Friday, February 20, 2015

Put 1442 together, found issues with SAC Interface box, plus small tasks

1442 CARD READER/PUNCH RESTORATION

I lubricated the card feed clutch as I assembled it, then put it all together. I hand cranked it through a feed cycle and found that the mechanism hangs up when it is about 330 degrees around the cycle, bumping into some part of the clutch release mechanism which has to be tripped again to get the machine back to its 0 degree rest spot.

At this point, the reader is ready to be adjusted and tested some more. The feed clutch adjustments definitely have changed and need work, but it would be a very good idea to methodically adjust the machine from beginning to end. We found with the 1402 reader/punch on the 1401 systems at Computer History Museum, that only a complete sequenced set of adjustments would do away with the sporadic read checks and other problems that had been plaguing the systems for many months.

I closed it up to work on some other items first, but expect it won't be long before I am adjusting and testing this again. I have the manuals and appropriate tools to let me work my way through the adjustment process.

SHARING OF 1130 CARD DECKS

An enthusiast is using the programs and data that make music over a radio on an 1130, but converting them to another purpose. He spotted some apparent garbage in the deck of songs data, which lead me to re-read the deck and verify it with a second pass to compare the hole patterns.

However, there are still some suspect results, so I went to the ultimate source - the physical cards - and took a look at the line in question. Indeed, it was mis-read, twice the same way unfortunately so that it passed verification.

I will hand-annotate the file with the intended values from the cards then re-post it. Hopefully that will produce better results for the 1130 enthusiast. I found errors on one card from the initial reading but the corrected card is in the version I read then verified. The cards in question from that file all compared exactly to the physical cards in my hand.

SAC INTERFACE FOR ADDING PERIPHERALS TO THE 1130

I am still debugging the viability of the existing FMC Carrier S6 fpga board - trying to change enough to validate that it is working correctly. At this point, I see some life from the fpga when I directly load the bitstream, but it is not able to find and boot from its ROM when powered up.

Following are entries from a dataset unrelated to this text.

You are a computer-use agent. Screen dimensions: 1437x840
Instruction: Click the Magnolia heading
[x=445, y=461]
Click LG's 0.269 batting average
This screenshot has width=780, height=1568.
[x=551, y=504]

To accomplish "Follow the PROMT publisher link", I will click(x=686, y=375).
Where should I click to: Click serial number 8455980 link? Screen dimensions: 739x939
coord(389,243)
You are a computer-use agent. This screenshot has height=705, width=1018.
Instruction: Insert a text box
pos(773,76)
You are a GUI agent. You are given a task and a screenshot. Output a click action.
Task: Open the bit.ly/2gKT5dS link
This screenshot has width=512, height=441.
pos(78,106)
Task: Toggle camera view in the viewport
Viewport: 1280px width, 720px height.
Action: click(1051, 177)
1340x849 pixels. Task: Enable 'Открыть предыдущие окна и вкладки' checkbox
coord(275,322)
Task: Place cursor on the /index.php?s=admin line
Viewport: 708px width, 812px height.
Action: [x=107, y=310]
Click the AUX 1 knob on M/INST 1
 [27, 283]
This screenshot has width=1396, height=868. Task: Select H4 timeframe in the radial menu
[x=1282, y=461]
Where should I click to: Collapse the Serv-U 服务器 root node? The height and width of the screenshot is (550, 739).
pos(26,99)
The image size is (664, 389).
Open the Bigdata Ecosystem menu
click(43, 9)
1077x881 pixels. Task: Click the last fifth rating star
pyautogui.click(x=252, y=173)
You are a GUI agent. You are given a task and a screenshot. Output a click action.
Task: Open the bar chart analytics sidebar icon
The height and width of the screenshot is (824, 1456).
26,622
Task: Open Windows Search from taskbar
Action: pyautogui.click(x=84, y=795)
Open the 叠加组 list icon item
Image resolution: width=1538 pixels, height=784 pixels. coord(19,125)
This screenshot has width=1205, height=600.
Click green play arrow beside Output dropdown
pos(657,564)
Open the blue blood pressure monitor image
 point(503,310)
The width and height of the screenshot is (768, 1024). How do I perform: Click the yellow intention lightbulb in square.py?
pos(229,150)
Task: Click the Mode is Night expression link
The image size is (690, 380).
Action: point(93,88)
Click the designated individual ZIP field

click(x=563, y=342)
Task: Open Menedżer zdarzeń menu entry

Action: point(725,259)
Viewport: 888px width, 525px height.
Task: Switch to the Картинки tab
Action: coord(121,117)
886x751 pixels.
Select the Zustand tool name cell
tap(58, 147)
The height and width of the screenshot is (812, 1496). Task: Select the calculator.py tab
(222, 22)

My blinking light routine is displaying signs of life and I also see the reset button (BTND) working correctly. However, none of my lights on the expansion board or the set of 16 wired to other pins on the board are lighting.

Further, I still see severe delays on input signals from the 1130 appearing as outputs of my bus receiver circuit. Not sure if these are related, but the lack of operation of the LEDs that had been working when first constructed suggests some problem that might also be fighting input swings.

I am going to temporarily move one of the signal from the fpga and wire it to a TTL load, then scope the behavior of my receiver circuit. If the delay goes away, I can focus solely on diagnosing the fpga board. If, however, I still have almost 300ns of delay, most of a T cycle, then I need to redesign the interface electronics.

Before I did the test, I pulled up the spec sheet on my 2N3904 transistors used in the circuit and discovered to my horror that the transistor has a shutoff time of 240ns, exactly what I am seeing. These are inverted logic levels coming from the 1130 thus when the T6 cycle line is activated, the incoming voltage drops, cutting off the bias to the 2N3904 and the transistor should cut off, popping the output signal up to 3.3V. Which it does, including the 240ns delay to switch off. Yikes.

The problem is storage time of the transistor - since my circuit puts it into saturation when it is conducting, the charge has to diffuse away which is a slow process. If the circuit keeps the transistor out of saturation and barely operating, so that there is less charge to eliminate, making it switch off faster. A capacitor across the base bias transistor can remove the charge faster as well.

I will have to modify my receiver circuit or select a transistor with a much faster shutoff characteristic, breadboard it and wire it into the T6 signal path to observe its behavior. If it works as it should, I can lay out and build the 77 circuits necessary to replace my failed first attempt.

You can tell from this that I am new to electronics design, not even thinking about asymmetric transistor behavior or specifications that the circuit must meet. Once bitten, I will think about this for future designs, as an experienced electronics hobbyist probably would have. Sadly, the simulator web site I used to test the design wasn't giving me realistic timing, just voltage swings. I tested to see that it meet the voltage margins and logic level commitments, but not the speed of operation.

I still have issues with the fpga board plus extender - no lights and the inability to get it to correctly boot at power up from a ROM stored bitstream. I will do some debugging but now that I know the interface boards have to be replaced anyway, there isn't much time to be saved by preserving the cabling and pin assignments I made. Thus, the 'cost' to me of switching to a new fpga board isn't high.

I therefore just bought a ZTEX 2.01 board, which should arrive in 2-3 weeks. Even with shipping from Germany and a paypal surcharge, it was under $120 for the board. In the interim I will get the receiver and driver circuits behaving correctly.

DATACENTER SHED CONSTRUCTION

I added some Silicone sealant around the outdoor outlet box on the side of my house, as a belt and suspenders oriented safety margin in case water somehow enters the outdoor rated box.